Six success factors for driving integration
Regardless of where on this journey a company is, in our experience there are a number of activities that will help to support and steward the wider business as it undergoes this transition:
1. Lead strongly from the top: Visible and consistent leadership is essential to demonstrate to employees how and why sustainability will drive competitive advantage, and to foster a common understanding of what “good” means with respect to strategy, execution, and performance.
For example at the healthcare company Novo Nordisk the leadership team strongly reinforce the company’s Triple Bottom Line principle, which acts as a lens for decision-making across the business.
2. Support, engage and partner from the centre: The corporate sustainability function should continue to play a key role in orchestrating execution of strategy across business and functional units, through a combination of advice, challenge and collaboration.
3. Excel on performance management: An integrated sustainability performance management framework which aligns incentives closely to corporate strategy and values can act as a key spur in driving enterprise-wide commitment.

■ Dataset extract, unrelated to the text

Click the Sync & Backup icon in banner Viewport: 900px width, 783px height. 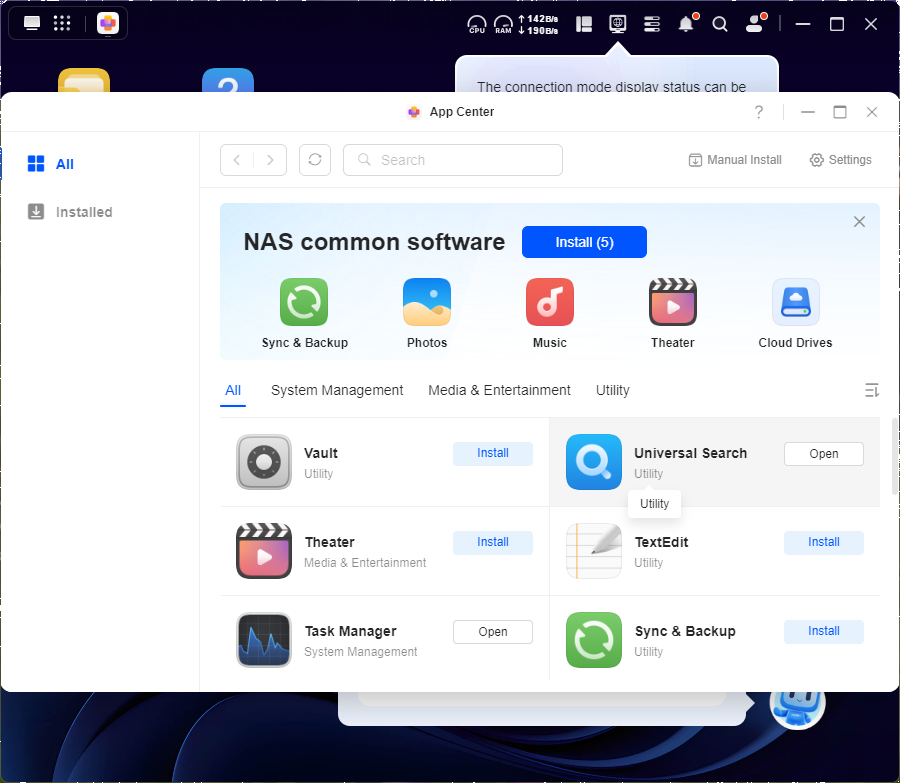click(x=304, y=302)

As previously reported by GreenBiz, Alcoa has made changes to its compensation plans to link them to energy intensity reduction and sustainable innovation.
4. Make key people accountable: Ensuring that business and functional unit heads have formal responsibilities will help drive action down into different parts of the company.
5. Coordinate and communicate at various levels and through various channels: A range of mechanisms — both new and existing — can be employed to help drive cross-functional collaboration and knowledge sharing, and send and receive information consistently to and from the corporate centre.
Volkswagen for example has developed both cross-functional CSR teams who work on specific cross-cutting issues, as well as international information exchanges that allow sharing of best practice across brands and regions.
6. Influence behaviour as widely as possible: To support execution and drive cultural change more broadly from the bottom-up, a range of levers can be used to embed sustainable behaviours in all employees.
Timberland — a company renowned for its engagement with employees on the CSR agenda — uses a range of techniques to empower individuals from across the business and enrich its CSR culture, including a well established volunteering scheme and a Global Stewards program.